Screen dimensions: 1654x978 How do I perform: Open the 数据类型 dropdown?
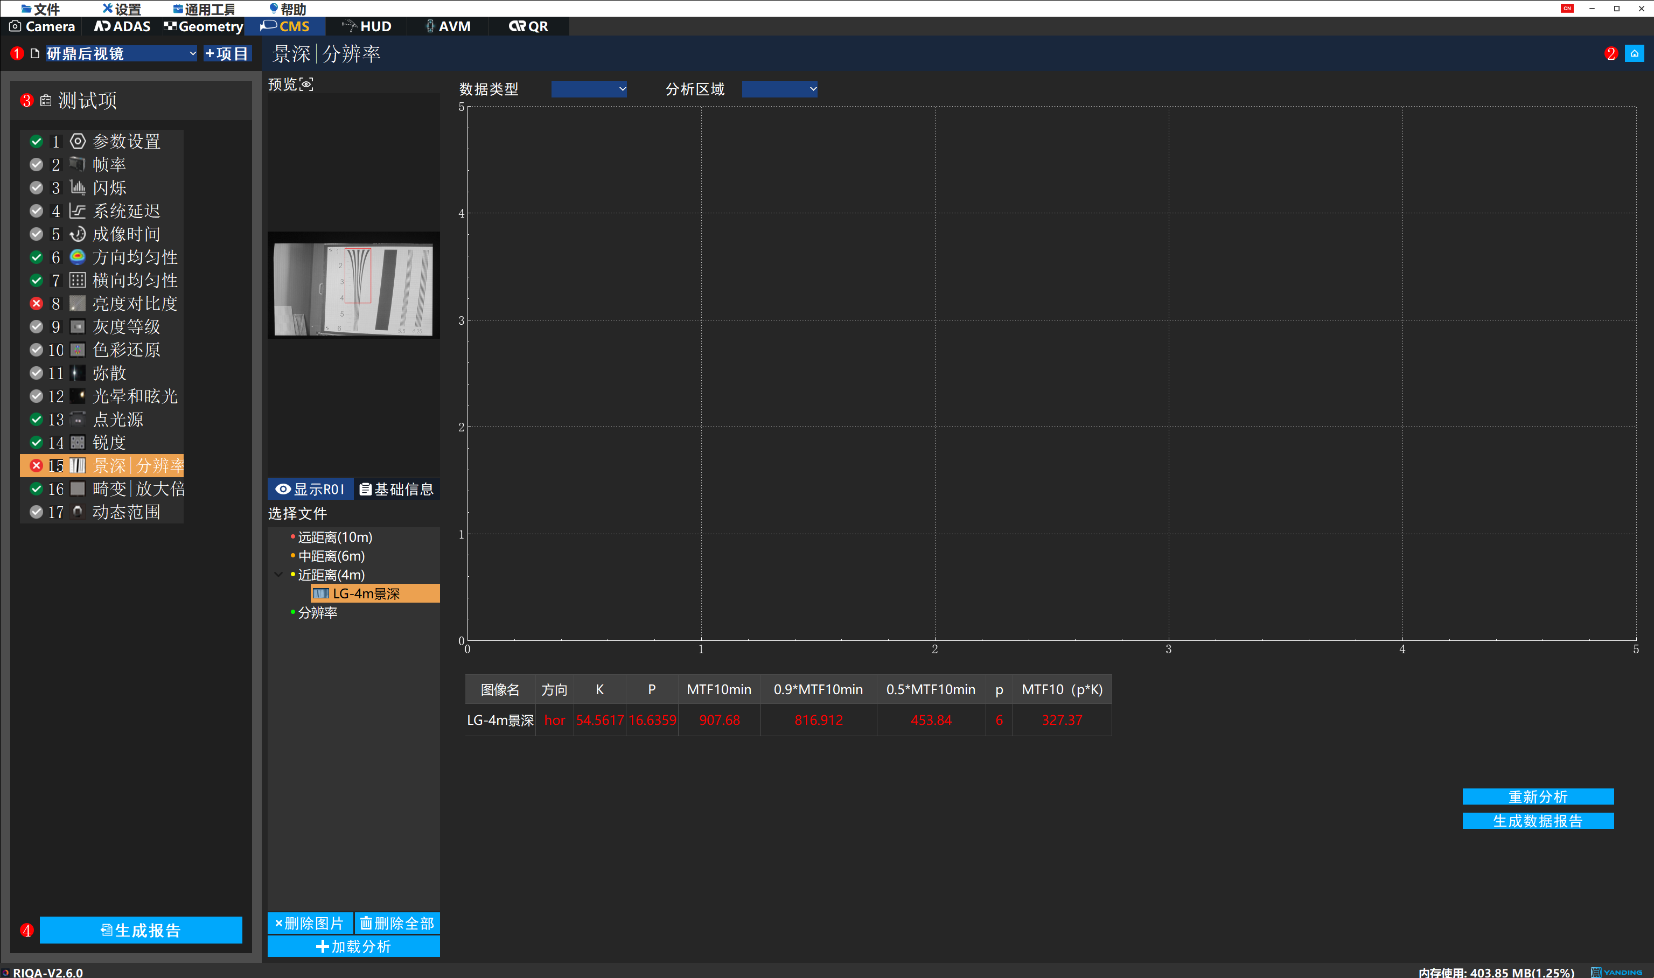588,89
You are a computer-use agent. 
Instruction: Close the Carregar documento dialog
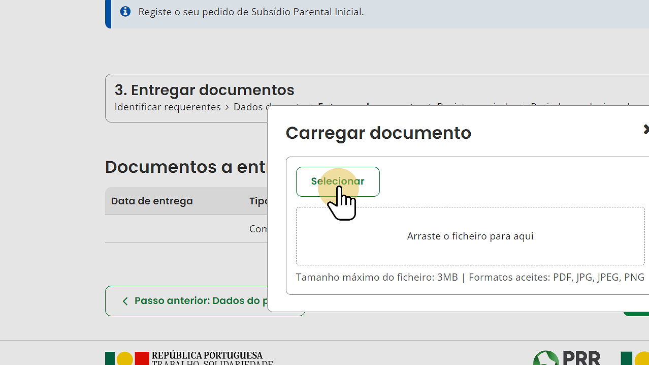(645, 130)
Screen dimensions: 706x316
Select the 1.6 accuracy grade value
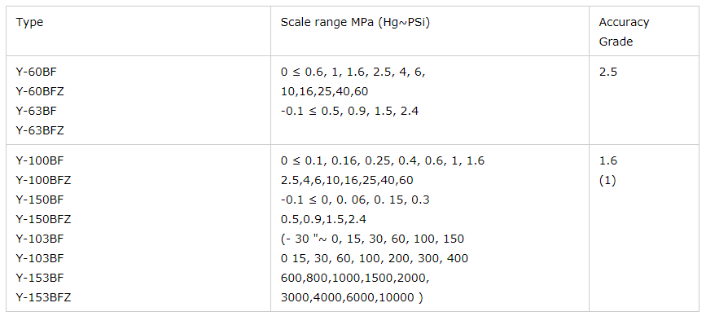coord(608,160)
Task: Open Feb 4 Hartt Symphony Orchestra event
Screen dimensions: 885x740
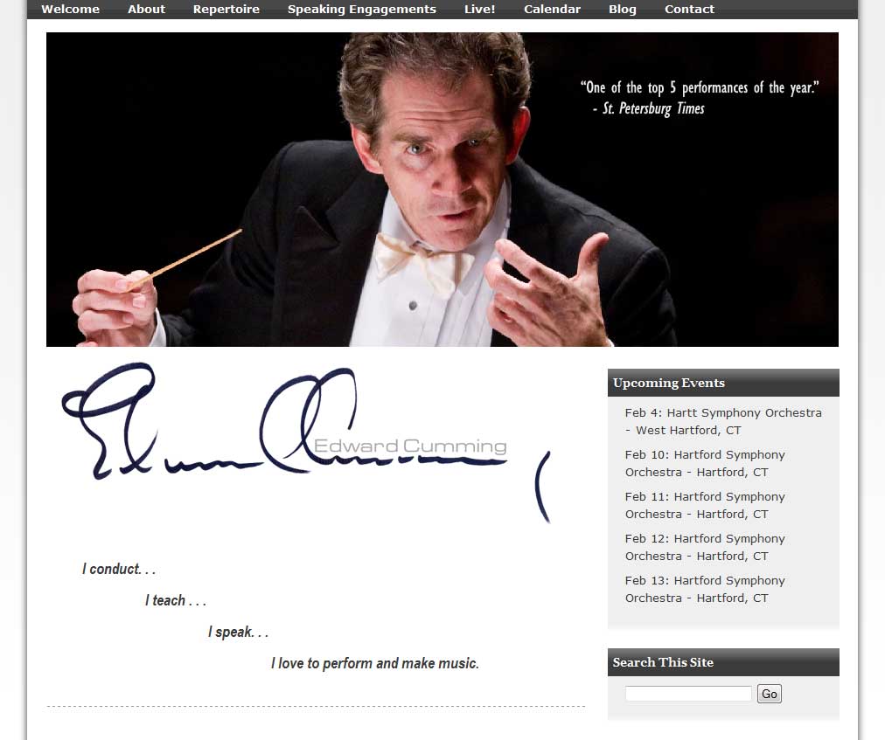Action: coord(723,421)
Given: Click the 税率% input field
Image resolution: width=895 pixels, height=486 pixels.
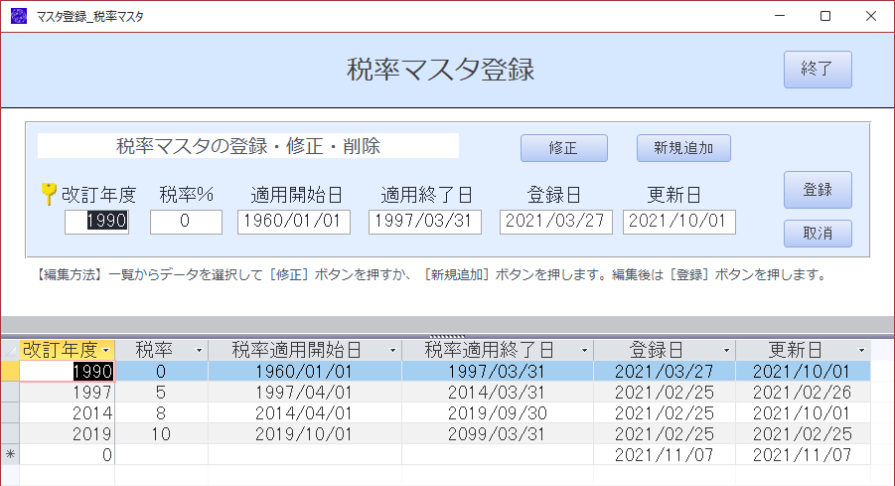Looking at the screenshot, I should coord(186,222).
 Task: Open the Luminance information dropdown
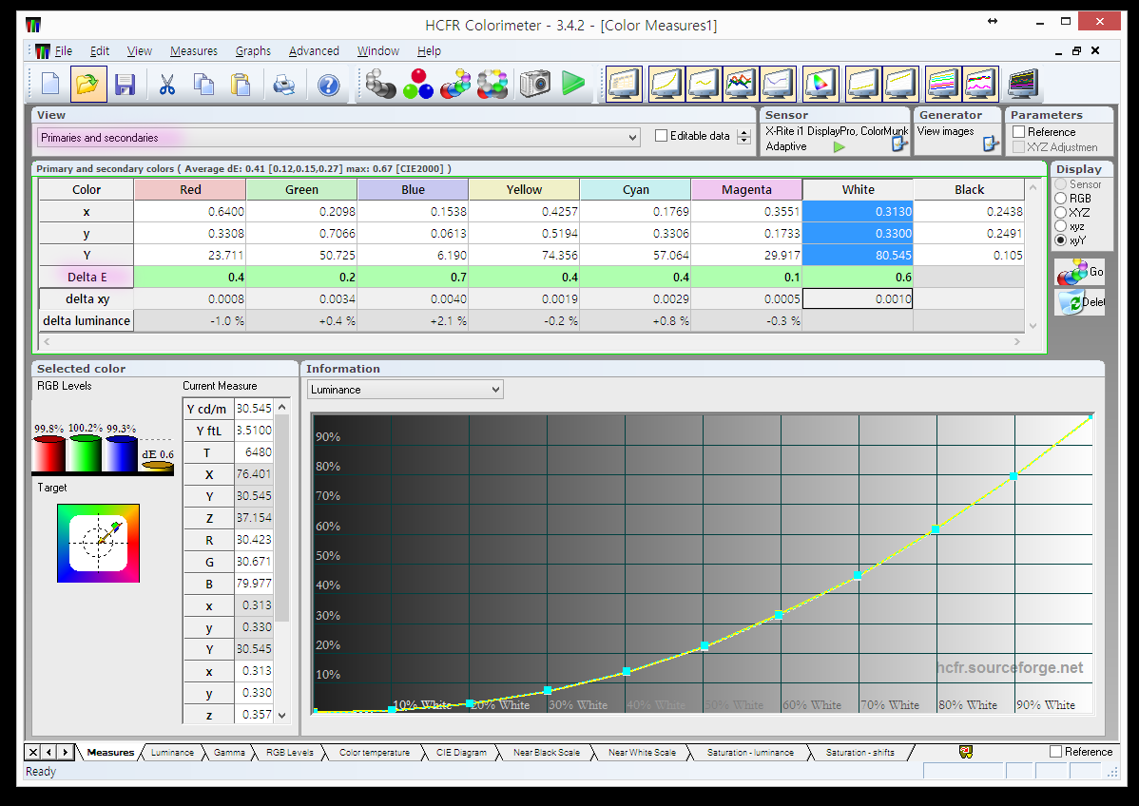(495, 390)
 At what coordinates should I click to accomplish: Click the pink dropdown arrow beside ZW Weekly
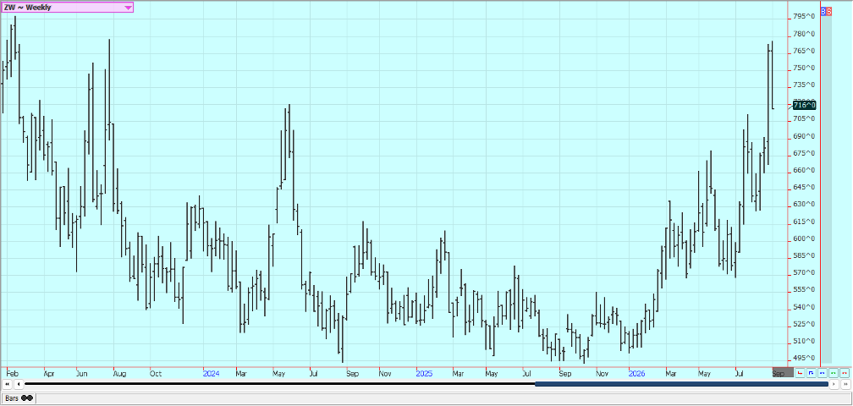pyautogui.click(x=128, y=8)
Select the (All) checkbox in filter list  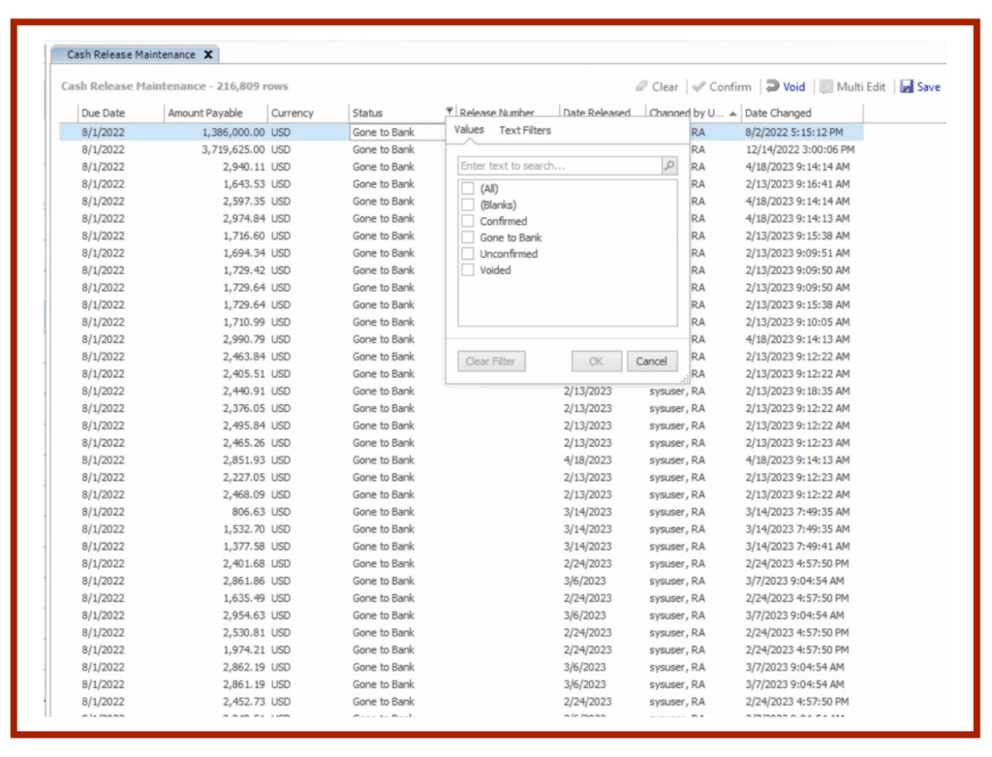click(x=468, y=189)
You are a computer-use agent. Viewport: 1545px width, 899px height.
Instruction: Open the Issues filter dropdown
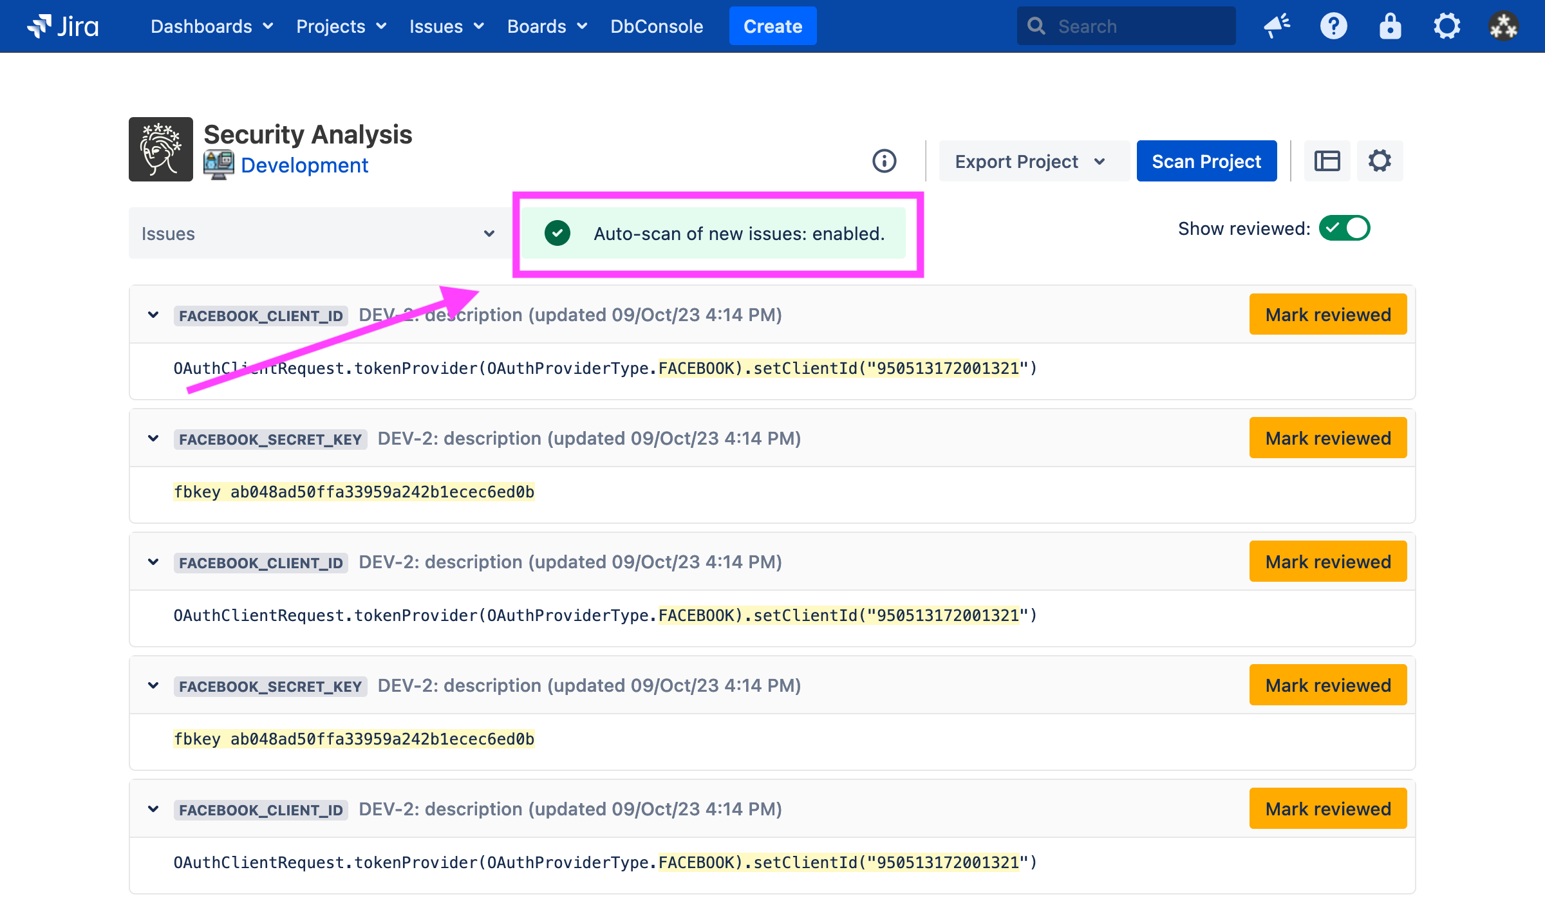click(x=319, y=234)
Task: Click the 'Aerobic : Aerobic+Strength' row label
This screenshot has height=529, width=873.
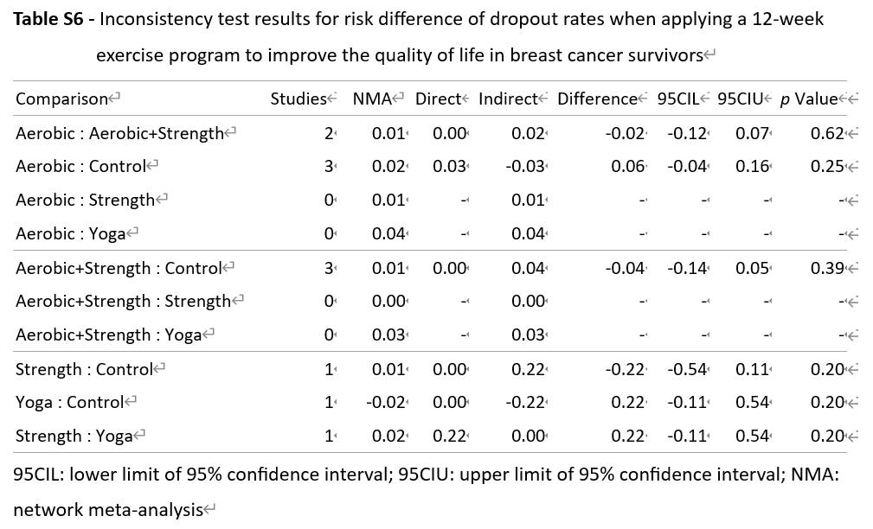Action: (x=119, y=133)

Given task >> Print everything from the start of the entries down to the line containing "coord(608,160)", both ends included, exactly as they appear, but leave the pictures out.

Reply >>
Screen dimensions: 1654x978 How do I perform: Open the 数据类型 dropdown?
588,89
You are a computer-use agent. 
Instruction: Close the Carregar documento dialog
(645, 130)
Screen dimensions: 706x316
Select the 1.6 accuracy grade value
coord(608,160)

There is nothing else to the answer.